(REQUIRED WORK) Copy, from the entries below, each line in which the string "selector" appears.

(Records from a dataset)
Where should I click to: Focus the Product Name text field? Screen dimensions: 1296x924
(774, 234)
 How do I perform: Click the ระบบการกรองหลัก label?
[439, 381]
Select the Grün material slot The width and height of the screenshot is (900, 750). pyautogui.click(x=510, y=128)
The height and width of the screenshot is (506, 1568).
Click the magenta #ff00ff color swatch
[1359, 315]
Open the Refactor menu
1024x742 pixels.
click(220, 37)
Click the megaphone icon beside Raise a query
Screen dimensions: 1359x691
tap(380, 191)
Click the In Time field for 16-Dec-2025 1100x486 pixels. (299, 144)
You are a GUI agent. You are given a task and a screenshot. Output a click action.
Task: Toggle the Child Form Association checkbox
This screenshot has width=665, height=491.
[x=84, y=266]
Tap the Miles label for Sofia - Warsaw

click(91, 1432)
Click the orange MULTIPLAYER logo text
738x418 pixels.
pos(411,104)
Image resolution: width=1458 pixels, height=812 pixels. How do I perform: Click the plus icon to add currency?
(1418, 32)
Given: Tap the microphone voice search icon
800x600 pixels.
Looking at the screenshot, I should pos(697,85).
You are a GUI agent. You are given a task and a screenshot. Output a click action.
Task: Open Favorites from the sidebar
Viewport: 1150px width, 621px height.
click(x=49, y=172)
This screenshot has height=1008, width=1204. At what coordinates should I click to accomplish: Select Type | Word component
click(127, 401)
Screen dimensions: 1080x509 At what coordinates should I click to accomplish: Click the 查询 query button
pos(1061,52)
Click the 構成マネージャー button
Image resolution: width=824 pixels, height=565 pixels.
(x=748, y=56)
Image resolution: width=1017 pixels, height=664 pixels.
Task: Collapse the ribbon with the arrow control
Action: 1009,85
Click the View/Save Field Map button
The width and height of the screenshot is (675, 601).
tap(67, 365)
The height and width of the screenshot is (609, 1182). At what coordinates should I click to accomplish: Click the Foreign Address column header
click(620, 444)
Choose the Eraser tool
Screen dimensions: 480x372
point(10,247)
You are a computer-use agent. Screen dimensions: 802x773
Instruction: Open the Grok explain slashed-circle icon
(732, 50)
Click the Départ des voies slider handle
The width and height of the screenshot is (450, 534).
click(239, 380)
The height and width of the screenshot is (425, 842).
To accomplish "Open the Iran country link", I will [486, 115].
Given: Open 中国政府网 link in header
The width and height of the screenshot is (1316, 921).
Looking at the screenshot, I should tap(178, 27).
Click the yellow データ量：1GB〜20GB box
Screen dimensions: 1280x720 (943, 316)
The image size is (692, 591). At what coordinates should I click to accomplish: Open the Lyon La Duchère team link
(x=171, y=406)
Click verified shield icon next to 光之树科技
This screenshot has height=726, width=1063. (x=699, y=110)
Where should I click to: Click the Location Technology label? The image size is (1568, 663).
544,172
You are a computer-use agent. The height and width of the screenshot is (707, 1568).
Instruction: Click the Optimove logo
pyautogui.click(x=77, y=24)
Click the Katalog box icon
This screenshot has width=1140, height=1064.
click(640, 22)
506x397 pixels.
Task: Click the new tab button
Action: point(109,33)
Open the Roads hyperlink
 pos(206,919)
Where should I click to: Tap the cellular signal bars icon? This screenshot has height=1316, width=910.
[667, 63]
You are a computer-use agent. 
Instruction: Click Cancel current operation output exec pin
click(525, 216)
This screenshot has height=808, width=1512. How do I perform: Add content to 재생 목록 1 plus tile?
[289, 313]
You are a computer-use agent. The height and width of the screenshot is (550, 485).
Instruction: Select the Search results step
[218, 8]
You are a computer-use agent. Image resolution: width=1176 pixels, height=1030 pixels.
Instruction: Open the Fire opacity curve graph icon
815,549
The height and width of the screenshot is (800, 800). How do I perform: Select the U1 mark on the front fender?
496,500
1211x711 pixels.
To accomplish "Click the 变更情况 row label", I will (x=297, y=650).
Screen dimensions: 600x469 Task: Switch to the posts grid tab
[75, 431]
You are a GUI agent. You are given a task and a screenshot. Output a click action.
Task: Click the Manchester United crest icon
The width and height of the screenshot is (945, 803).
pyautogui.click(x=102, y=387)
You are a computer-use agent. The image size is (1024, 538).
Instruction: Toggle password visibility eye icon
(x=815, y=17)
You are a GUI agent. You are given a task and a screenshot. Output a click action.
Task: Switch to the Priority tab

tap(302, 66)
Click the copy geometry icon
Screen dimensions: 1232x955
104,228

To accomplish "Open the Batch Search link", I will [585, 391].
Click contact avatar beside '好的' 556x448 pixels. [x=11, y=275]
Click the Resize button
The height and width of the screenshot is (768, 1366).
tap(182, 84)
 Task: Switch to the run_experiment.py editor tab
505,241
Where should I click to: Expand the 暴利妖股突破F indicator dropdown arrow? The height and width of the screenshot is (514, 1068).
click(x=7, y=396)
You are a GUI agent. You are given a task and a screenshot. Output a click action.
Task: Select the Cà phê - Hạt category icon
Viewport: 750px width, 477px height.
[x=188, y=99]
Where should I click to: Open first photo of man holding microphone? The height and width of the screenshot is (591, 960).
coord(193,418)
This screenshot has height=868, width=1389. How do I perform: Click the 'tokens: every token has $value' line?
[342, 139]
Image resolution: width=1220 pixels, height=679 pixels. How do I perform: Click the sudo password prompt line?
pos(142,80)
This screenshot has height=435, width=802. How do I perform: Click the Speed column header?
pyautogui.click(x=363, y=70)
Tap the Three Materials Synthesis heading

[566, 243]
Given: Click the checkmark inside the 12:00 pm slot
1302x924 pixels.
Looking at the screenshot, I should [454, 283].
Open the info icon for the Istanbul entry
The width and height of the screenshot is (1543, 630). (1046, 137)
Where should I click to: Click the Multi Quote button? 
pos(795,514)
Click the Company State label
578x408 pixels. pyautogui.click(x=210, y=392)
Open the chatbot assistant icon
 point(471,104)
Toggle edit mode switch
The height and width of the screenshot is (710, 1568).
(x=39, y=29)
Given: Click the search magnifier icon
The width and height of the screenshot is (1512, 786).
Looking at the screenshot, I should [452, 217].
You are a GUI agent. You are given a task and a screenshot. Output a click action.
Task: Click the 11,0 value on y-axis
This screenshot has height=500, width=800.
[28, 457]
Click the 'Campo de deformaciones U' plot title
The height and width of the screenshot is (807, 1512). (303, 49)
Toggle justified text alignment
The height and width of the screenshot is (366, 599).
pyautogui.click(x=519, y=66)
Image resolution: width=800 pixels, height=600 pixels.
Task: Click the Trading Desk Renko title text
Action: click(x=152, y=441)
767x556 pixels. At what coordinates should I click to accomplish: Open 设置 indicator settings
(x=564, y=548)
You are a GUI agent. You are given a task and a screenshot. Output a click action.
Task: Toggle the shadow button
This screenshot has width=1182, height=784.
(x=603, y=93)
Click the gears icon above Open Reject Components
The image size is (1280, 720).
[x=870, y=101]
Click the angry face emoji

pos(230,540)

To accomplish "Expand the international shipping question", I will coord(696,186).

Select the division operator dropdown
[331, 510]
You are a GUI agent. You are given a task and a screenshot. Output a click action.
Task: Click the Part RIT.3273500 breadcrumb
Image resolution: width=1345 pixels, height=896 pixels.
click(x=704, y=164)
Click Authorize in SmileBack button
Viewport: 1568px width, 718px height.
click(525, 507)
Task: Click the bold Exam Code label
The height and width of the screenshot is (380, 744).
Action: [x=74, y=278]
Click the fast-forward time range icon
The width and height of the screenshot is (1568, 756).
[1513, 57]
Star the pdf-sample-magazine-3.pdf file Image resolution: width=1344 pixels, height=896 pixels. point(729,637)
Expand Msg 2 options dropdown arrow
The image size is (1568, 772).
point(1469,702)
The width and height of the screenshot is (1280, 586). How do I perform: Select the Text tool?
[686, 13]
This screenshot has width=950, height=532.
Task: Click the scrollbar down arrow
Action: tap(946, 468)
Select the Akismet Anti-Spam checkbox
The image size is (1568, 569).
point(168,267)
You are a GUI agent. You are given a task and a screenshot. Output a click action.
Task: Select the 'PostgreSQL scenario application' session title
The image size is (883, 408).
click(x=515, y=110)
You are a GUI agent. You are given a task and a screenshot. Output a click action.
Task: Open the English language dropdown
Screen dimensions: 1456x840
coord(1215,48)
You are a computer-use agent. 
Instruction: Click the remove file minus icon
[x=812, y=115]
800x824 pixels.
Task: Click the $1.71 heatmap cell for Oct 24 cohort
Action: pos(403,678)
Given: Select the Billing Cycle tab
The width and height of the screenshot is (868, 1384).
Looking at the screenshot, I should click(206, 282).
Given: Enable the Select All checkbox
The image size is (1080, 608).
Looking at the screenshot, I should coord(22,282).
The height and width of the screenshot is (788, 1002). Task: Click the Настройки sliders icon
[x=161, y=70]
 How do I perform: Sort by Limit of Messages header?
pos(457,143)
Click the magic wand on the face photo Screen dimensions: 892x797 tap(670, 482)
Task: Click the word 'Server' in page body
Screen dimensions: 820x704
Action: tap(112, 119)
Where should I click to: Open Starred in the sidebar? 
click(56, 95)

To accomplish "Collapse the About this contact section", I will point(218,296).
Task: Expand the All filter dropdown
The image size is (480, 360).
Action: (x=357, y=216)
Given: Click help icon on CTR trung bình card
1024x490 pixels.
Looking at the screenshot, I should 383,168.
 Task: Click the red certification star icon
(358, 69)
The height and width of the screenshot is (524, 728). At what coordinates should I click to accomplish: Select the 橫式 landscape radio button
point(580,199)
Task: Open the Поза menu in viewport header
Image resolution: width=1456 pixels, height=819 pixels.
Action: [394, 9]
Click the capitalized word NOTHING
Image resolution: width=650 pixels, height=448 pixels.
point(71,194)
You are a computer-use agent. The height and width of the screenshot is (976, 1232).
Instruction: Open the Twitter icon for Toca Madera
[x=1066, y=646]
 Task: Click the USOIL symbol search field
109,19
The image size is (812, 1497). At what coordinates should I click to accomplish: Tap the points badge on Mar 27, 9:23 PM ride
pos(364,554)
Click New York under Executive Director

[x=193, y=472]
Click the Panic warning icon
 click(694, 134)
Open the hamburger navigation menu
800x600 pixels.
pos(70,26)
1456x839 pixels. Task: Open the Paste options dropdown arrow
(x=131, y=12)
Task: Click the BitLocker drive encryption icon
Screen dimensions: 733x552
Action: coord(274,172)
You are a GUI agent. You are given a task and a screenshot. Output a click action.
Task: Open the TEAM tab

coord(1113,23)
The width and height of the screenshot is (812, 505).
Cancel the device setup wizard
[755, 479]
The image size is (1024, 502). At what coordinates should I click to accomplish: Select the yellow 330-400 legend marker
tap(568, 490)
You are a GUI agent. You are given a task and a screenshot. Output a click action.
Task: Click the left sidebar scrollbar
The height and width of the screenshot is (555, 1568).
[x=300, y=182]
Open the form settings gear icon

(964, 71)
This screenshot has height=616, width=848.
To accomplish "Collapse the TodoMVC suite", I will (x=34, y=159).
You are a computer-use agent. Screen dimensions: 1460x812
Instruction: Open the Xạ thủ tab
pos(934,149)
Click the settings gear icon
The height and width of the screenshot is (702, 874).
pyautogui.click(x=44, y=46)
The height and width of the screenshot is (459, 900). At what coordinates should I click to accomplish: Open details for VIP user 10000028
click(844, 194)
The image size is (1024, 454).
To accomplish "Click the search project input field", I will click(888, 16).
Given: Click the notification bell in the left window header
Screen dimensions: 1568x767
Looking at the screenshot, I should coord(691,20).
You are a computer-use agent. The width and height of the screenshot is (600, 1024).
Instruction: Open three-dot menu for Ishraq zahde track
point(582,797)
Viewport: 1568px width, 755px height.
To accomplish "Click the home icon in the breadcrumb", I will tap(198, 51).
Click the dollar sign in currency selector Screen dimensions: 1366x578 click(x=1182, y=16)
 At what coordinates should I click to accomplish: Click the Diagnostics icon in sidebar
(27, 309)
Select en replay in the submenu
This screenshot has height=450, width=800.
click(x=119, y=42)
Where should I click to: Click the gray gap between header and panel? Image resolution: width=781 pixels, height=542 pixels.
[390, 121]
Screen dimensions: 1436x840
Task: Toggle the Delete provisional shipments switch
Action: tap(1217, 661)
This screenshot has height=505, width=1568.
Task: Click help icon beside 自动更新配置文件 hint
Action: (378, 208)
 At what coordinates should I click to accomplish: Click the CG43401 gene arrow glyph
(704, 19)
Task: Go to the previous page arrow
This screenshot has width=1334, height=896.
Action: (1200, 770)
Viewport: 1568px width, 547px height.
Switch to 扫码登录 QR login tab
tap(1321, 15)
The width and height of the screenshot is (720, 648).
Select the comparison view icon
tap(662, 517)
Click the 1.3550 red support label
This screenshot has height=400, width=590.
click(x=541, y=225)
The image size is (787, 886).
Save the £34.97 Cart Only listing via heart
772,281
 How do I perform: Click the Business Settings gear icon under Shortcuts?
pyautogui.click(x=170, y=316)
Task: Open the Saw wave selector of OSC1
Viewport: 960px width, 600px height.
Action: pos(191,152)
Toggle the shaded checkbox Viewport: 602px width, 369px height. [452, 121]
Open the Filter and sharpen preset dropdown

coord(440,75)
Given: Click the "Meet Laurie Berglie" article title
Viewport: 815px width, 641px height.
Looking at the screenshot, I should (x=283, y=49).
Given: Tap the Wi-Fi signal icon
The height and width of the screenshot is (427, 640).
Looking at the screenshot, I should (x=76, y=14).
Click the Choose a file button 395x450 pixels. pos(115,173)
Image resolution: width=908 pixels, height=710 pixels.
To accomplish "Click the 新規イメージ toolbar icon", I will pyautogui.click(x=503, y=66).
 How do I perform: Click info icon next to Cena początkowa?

(THE ANSWER)
Click the dollar sign in currency selector Screen dimensions: 1366x578 click(x=1182, y=16)
Task: Open the Saw wave selector of OSC1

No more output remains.